Pointedly left out of the Silk Road proposal is the Philippines. Under President Aquino it has been the most aggressive US proxy in the region. The two leading business newspapers in the Philippines expressed concern over this state of affairs this week. The Business World spoke of a “weakened Obama,” while the Business Mirror wrote of the need for “fostering a deeper relationship with China … The biggest hindrance we face in establishing closer ties with China is our fear of offending the United States.” It continued: “We must accept the fact that China can conveniently exist without us. We need China, economically and even socially.”

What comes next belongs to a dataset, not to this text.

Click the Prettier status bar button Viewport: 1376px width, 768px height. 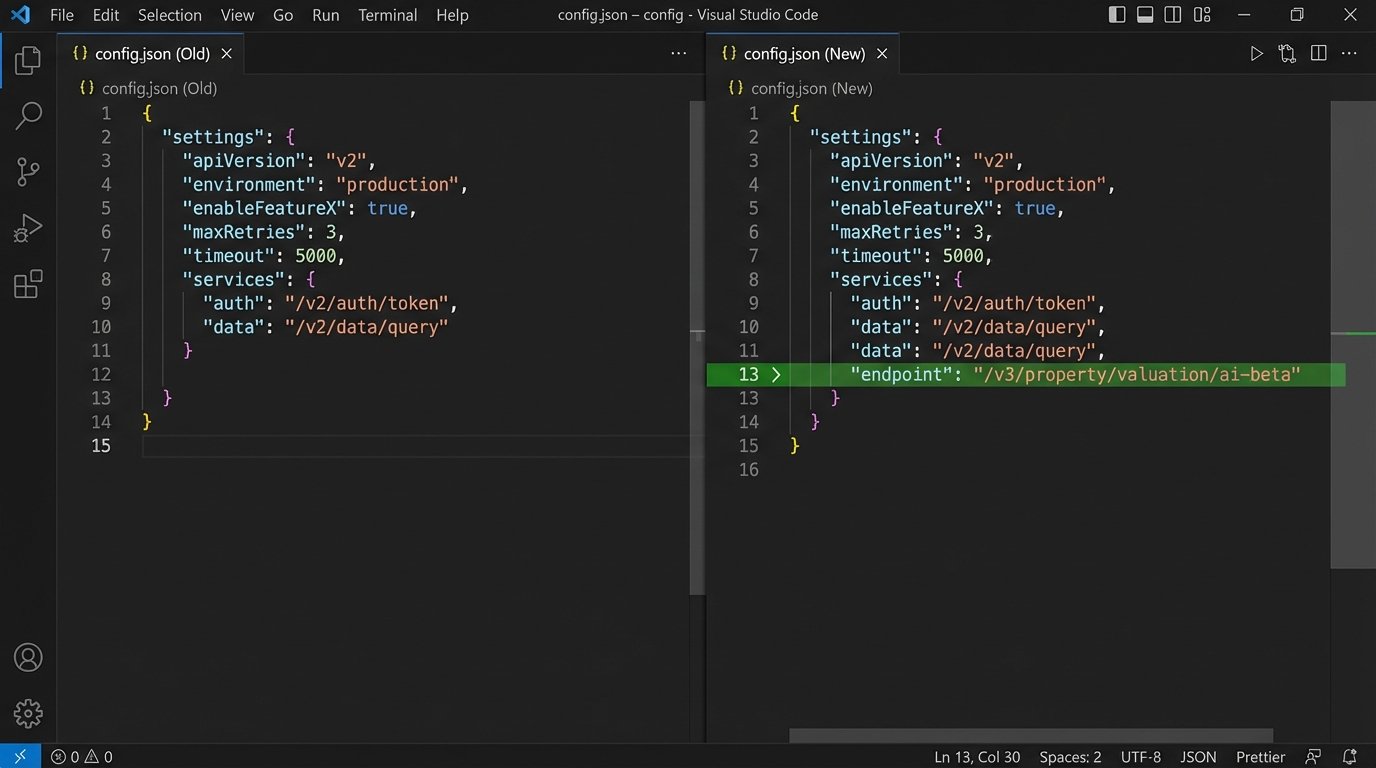[1260, 757]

Speaking to the press at the APEC summit, Philippine undersecretary of foreign affairs, Laura del Rosario, addressed the country’s exclusion from the “Maritime Silk Road,” saying “of course, we feel like we’re alone.” Having for months stated that he would raise the issue of the South China Sea at the ASEAN summit, President Aquino chose not to do so. He explained his silence after the first plenary session by saying: “We’ve publicized those, is there a need to beat a dead horse?” Perhaps China had a “creative solution,” he continued, and “once it’s presented why don’t we try to explore that possibility and resolve this issue?”

Obama will join the political discussion today during the East Asia Summit (EAS) and the US-ASEAN summit. As his aggressive approach to China at the APEC meeting on trade issues demonstrated, Obama has no intention of being a “lame duck” president on the “pivot to Asia” or any other issue.

The ASEAN summit is being held in Myanmar, which is serving its final year as head of the organization, a position it will now relinquish to Malaysia.

Over the past three years, Washington has lifted sanctions on Myanmar under the pretext that the military junta was opening up to democracy and human rights. What was truly at stake in the restoration of economic and political ties with Nyapyidaw’s junta was its reorientation away from Beijing and toward Washington. This shift was most clearly embodied in the cancellation of the Chinese-backed Myitsone dam project in 2011 by President Thein Sein.

Myanmar is now in the midst of preparations for elections in 2015. The leading contenders for political power are the military junta, under Thein Sein, through the Union Solidarity and Development Party (USDP), and the opposition National League for Democracy (NLD) under Aung San Suu Kyi.

Over the past three years, opposition leader and Nobel peace laureate Suu Kyi, having been elected to parliament, has revealed that she is every bit capable as the military of ruthlessly prosecuting the interests of the ruling elites. She has backed the junta on every major human rights violation, including the crackdown on the Kachin population and the violence against the Rohingya Muslim minority. She also sided with a major copper mine in a land dispute against local farmers.

Suu Kyi and the NLD’s remaining objections to the infringement upon democratic rights by the USDP is strictly limited to the demand that the Burmese constitution be revised to allow her to run for president. The current constitution forbids Suu Kyi, whose deceased husband and children are foreign citizens, from contesting the post.

President Obama will meet with both Thein Sein and Aung San Suu Kyi in the next two days.